----- Supplied material

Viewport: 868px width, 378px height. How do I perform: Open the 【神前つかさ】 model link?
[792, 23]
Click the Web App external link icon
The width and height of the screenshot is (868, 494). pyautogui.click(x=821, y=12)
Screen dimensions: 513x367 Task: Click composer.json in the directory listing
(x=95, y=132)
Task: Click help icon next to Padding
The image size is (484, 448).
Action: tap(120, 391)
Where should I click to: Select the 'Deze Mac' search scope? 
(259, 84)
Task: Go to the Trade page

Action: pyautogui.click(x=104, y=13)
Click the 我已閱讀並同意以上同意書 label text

----------
----- Supplied material

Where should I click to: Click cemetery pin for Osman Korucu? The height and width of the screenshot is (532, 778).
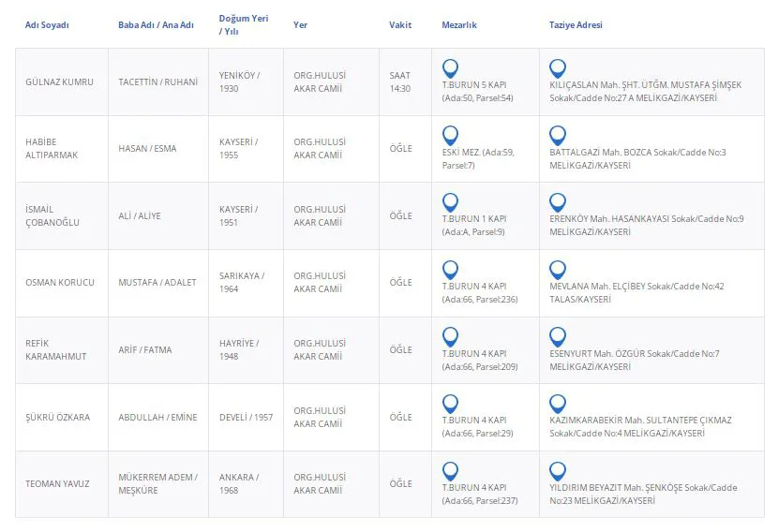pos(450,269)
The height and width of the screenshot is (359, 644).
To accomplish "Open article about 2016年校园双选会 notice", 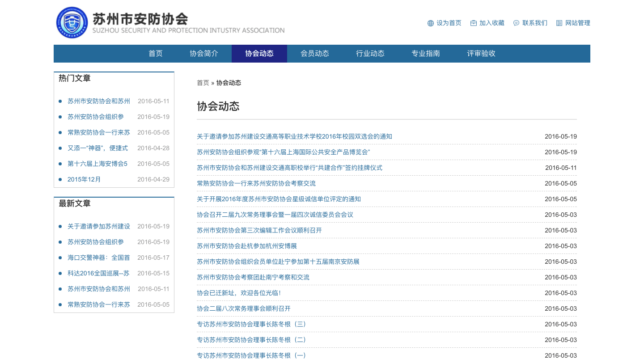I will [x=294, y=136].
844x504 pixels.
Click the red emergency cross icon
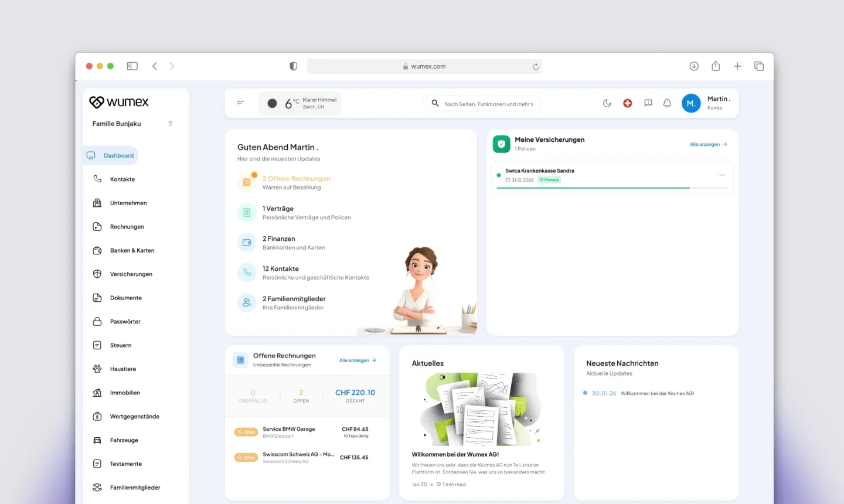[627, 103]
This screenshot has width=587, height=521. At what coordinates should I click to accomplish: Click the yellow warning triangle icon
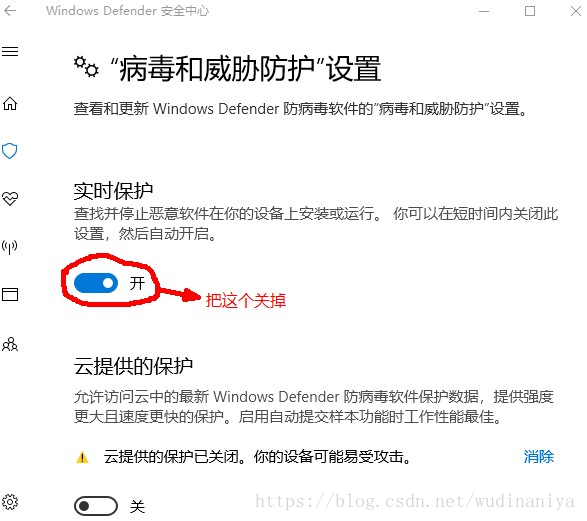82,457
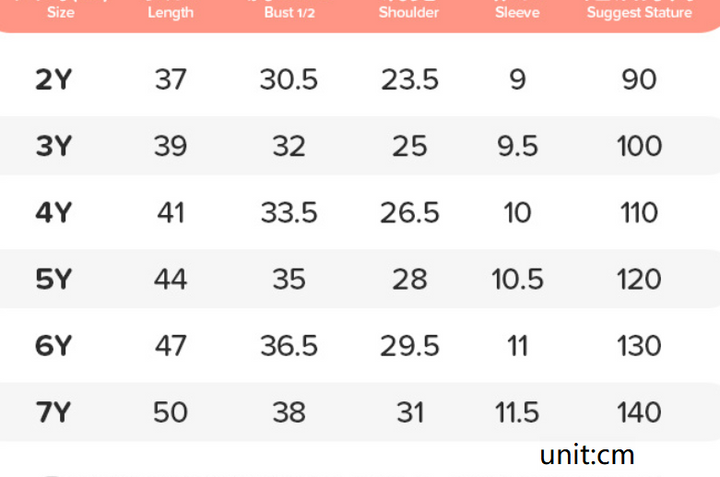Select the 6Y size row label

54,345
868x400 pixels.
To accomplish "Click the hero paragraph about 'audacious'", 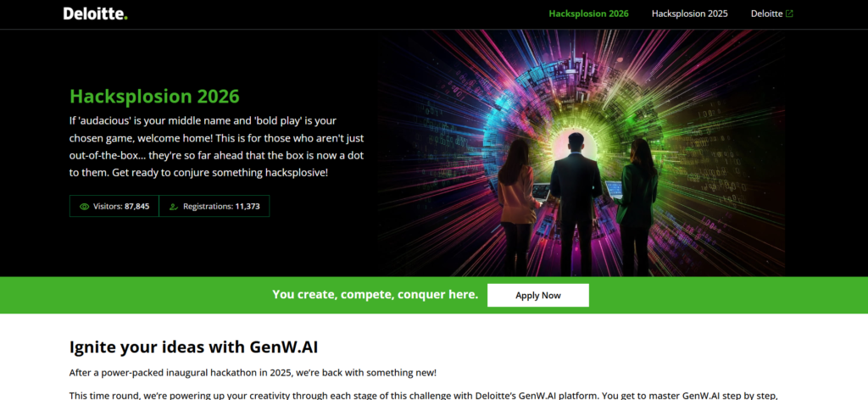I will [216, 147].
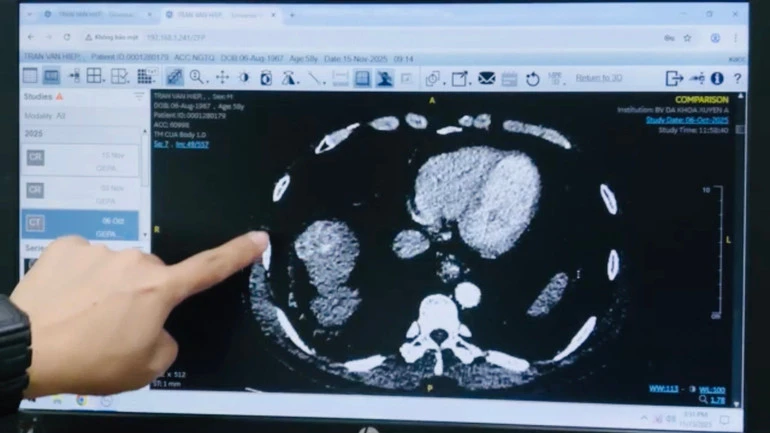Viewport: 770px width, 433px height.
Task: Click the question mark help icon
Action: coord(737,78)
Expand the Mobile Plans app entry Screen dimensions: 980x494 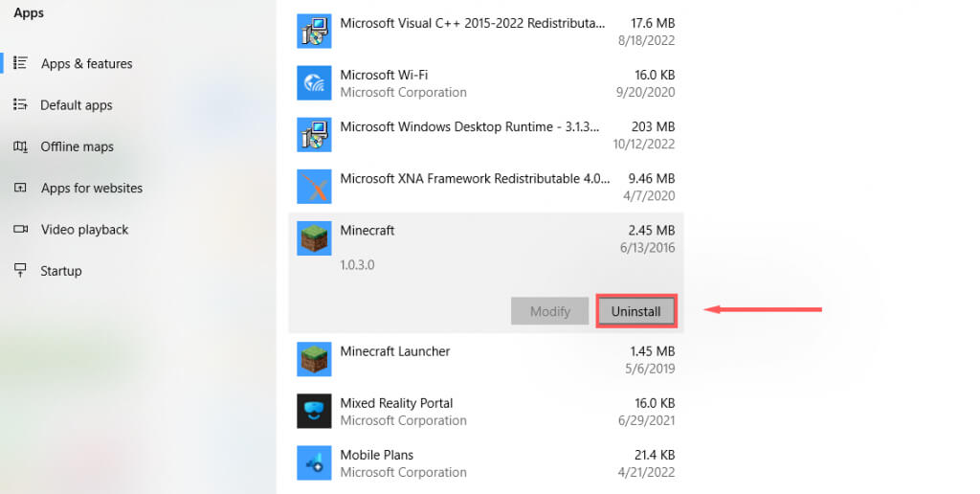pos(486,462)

----------
----- Supplied material

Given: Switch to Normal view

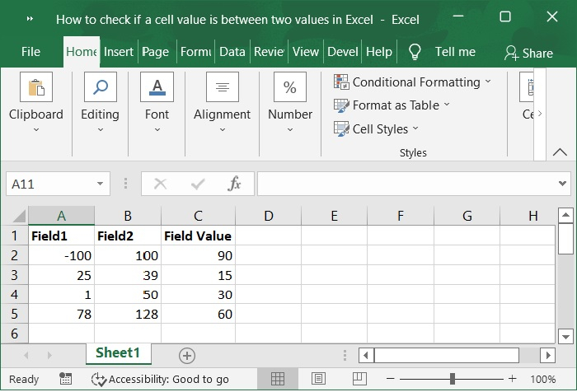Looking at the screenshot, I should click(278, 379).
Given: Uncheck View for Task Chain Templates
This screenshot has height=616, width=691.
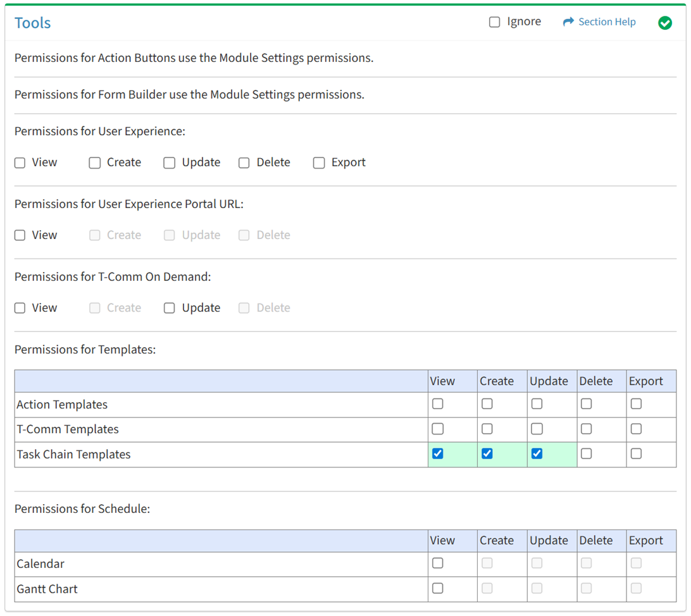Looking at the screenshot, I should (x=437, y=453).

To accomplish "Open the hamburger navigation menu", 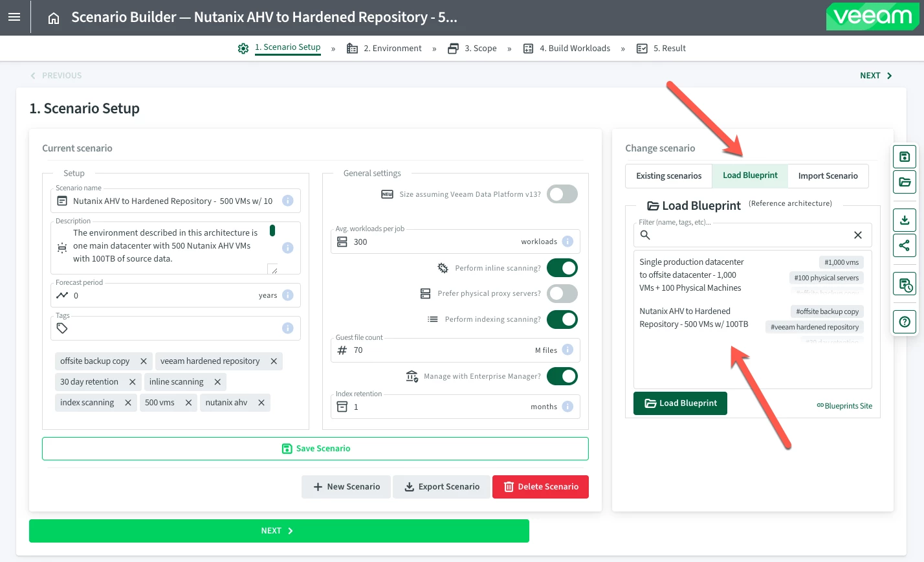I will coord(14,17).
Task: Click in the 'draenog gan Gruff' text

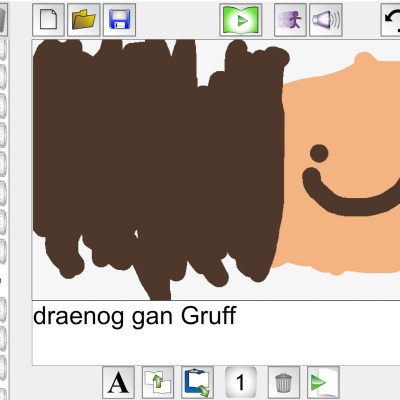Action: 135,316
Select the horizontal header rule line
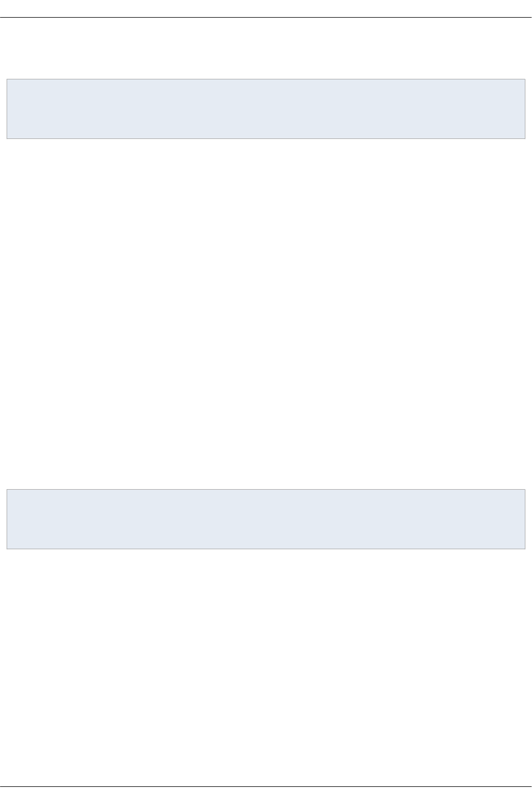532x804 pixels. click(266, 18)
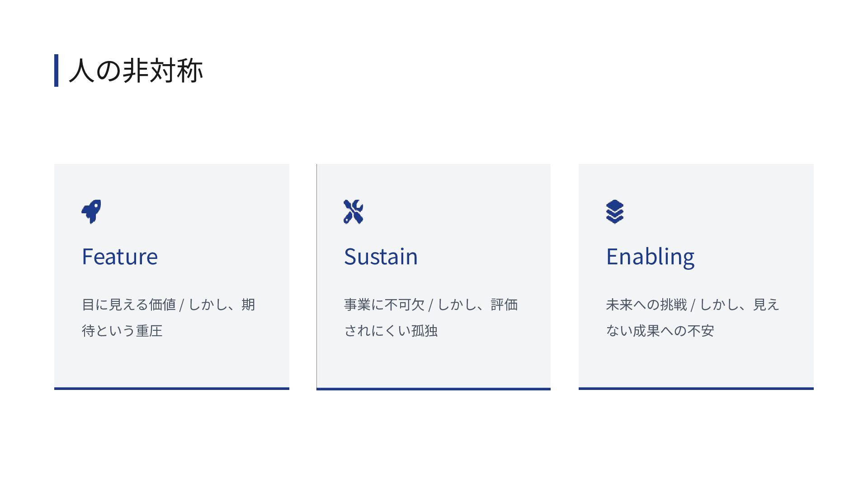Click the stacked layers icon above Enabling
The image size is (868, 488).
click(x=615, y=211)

----------

Only the lines above from the line with "Viewport: 868px width, 378px" to the line with "Click the 我已閱讀並同意以上同意書 label text", those two lines included, should be reproduced exactly.

• The completed task:
Viewport: 868px width, 378px height. How do I perform: Open the 【神前つかさ】 model link?
[792, 23]
Click the Web App external link icon
The width and height of the screenshot is (868, 494). pyautogui.click(x=821, y=12)
Screen dimensions: 513x367 Task: Click composer.json in the directory listing
(x=95, y=132)
Task: Click help icon next to Padding
The image size is (484, 448).
Action: tap(120, 391)
Where should I click to: Select the 'Deze Mac' search scope? 
(259, 84)
Task: Go to the Trade page

Action: pyautogui.click(x=104, y=13)
Click the 我已閱讀並同意以上同意書 label text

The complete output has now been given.